Para Jesús es importante que desde enseguida superemos una gran imperfección: la cerrazón. Porque el Evangelio no puede estar encerrado y sellado, porque el amor de Dios es dinámico y quiere alcanzar a todos. Para anunciar, entonces, es necesario ir, salir de sí mismo. Con el Señor no se puede estar quietos, acomodados en el propio mundo y en los recuerdos nostálgicos del pasado; con Él está prohibido acomodarse en las seguridades adquiridas. La seguridad para Jesús está en el ir, con confianza: allí se revela su fuerza. Porque el Señor no aprecia las comodidades y el confort, sino que incomoda y relanza siempre. Nos quiere en salida, libres de las tentaciones de conformarse cuando estamos bien y tenemos todo bajo control.
“Id”, nos dice también hoy Jesús, que en el Bautismo ha concedido a cada uno de nosotros el poder del anuncio. Por eso ir en el mundo con el Señor pertenece a la identidad del cristiano. No es solo para los sacerdotes, las monjas, los consagrados: es de todos los cristianos, es nuestra identidad. Ir en el mundo con el Señor: esta es nuestra identidad. El cristiano no está quieto, sino en camino: con el Señor hacia los otros. Pero el cristiano no es un velocista que corre locamente o un conquistador que debe llegar antes que los otros. Es un peregrino, un misionero, un “maratonista con esperanza”: manso pero decidido en el caminar; confiado y al mismo tiempo activo; creativo pero siempre respetuoso; ingenioso y abierto, trabajador y solidario. ¡Con este estilo recorremos las calles del mundo!

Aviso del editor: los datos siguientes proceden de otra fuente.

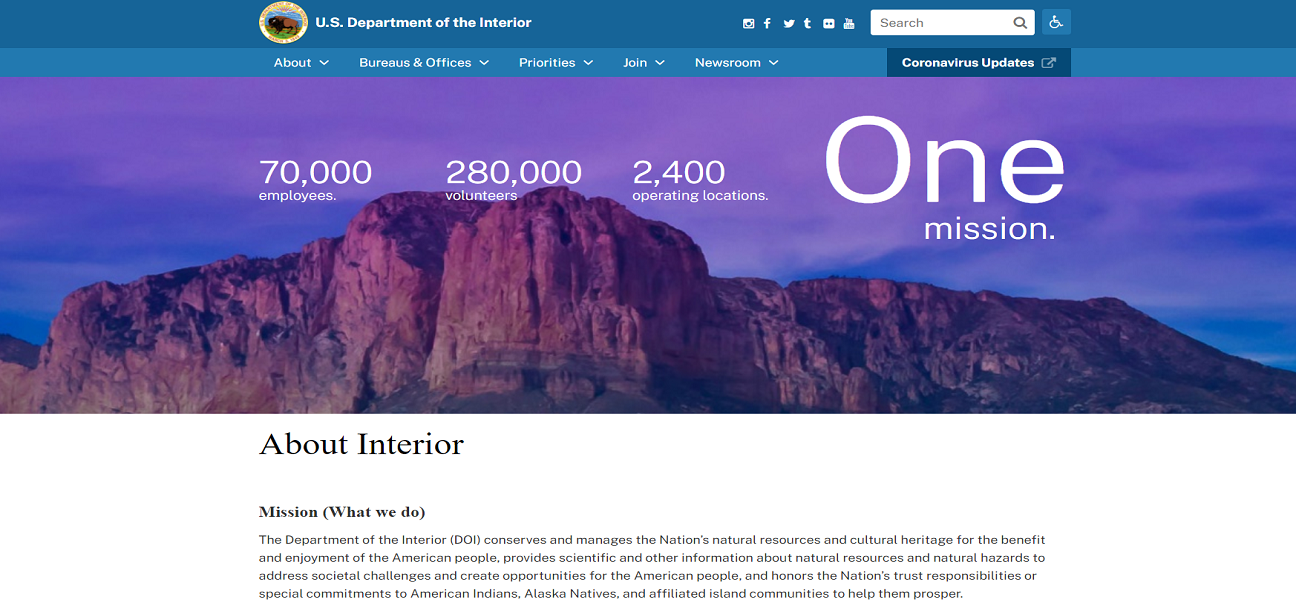Select the Priorities menu item
The image size is (1296, 604).
[x=547, y=62]
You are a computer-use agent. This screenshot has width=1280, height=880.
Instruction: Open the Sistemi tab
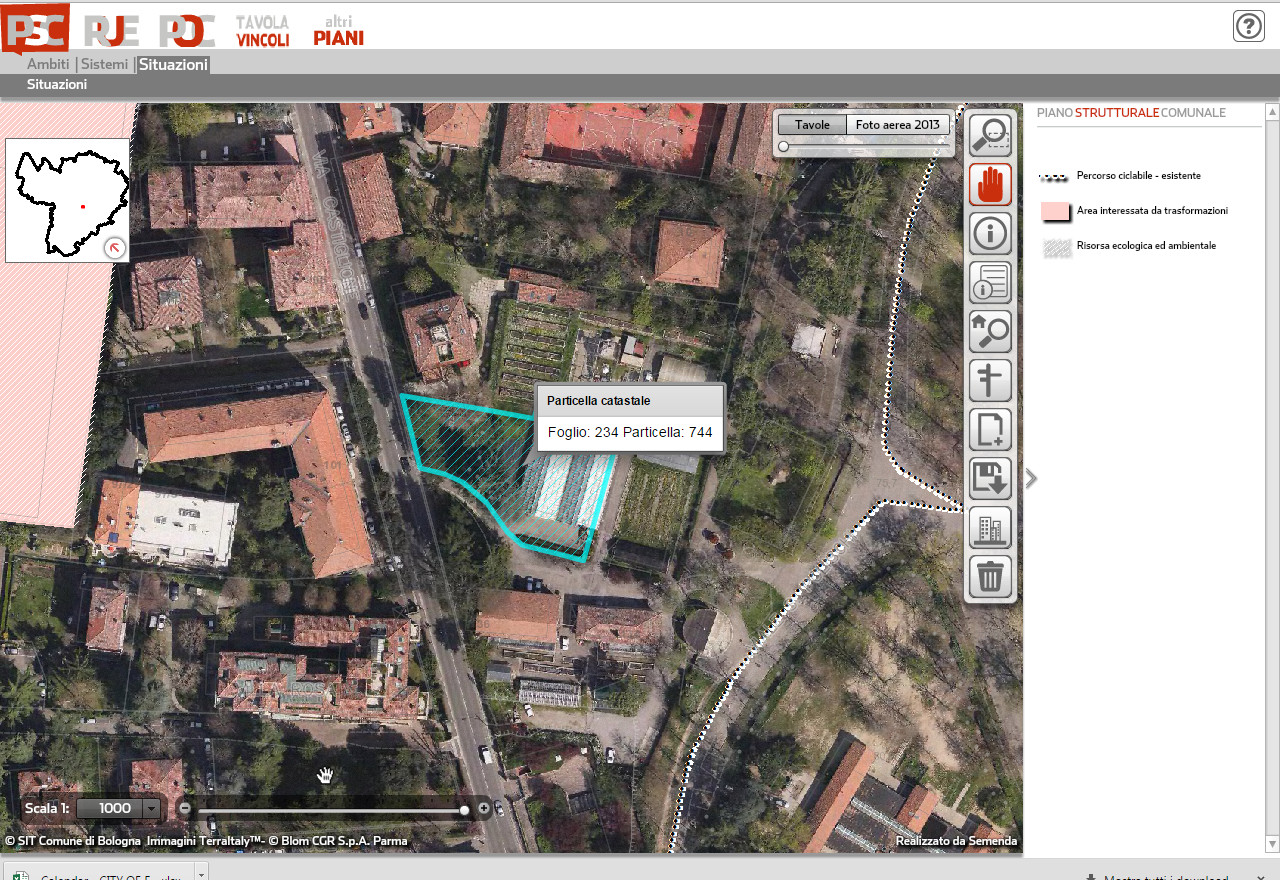pos(105,64)
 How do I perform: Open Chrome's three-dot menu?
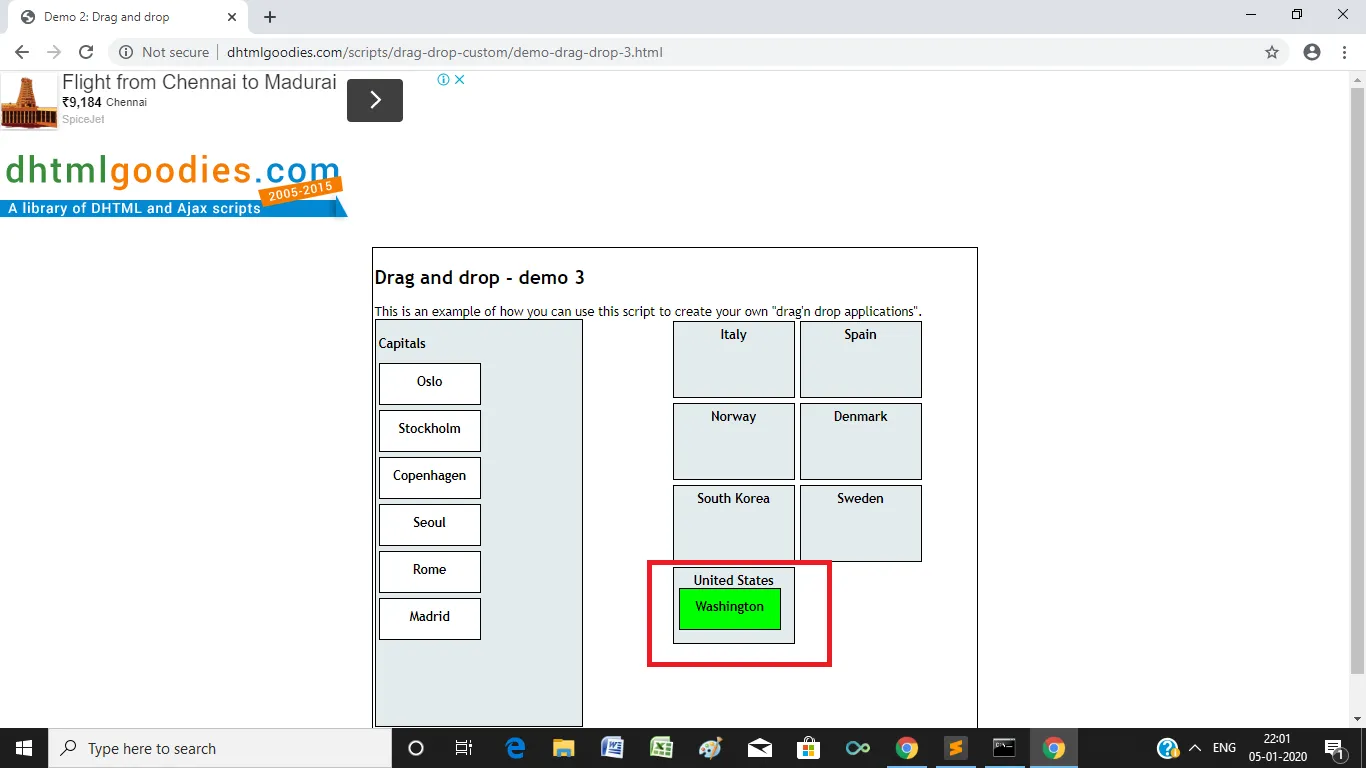click(1344, 52)
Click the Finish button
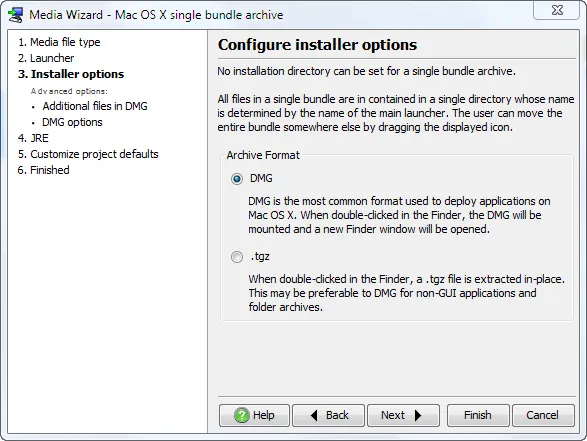 pyautogui.click(x=478, y=415)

Como para los discípulos de los orígenes, nuestros lugares de anuncio son las calles del mundo: es sobre todo allí que el Señor espera ser conocido hoy. Como en los orígenes, desea que el anuncio sea llevado no con la nuestra, sino con su fuerza: no con la fuerza del mundo, sino con la fuerza límpida y mansa del testimonio alegre. Y esto es urgente, ¡hermanos y hermanas! Pidamos al Señor la gracia de no fosilizarnos en cuestiones no centrales, sino dedicarnos plenamente a la urgencia de la misión. Dejemos a otros los chismorreos y las falsas discusiones de quien se escucha solo a sí mismo, y trabajemos concretamente por el bien común y por la paz; arriesguémonos con valentía, convencidos de que hay más alegría en el dar que en el recibir (cf. Hechos de los Apóstoles 20, 35). El Señor resucitado y vivo, que siempre intercede por nosotros, sea la fuerza de nuestro ir, la valentía de nuestro caminar.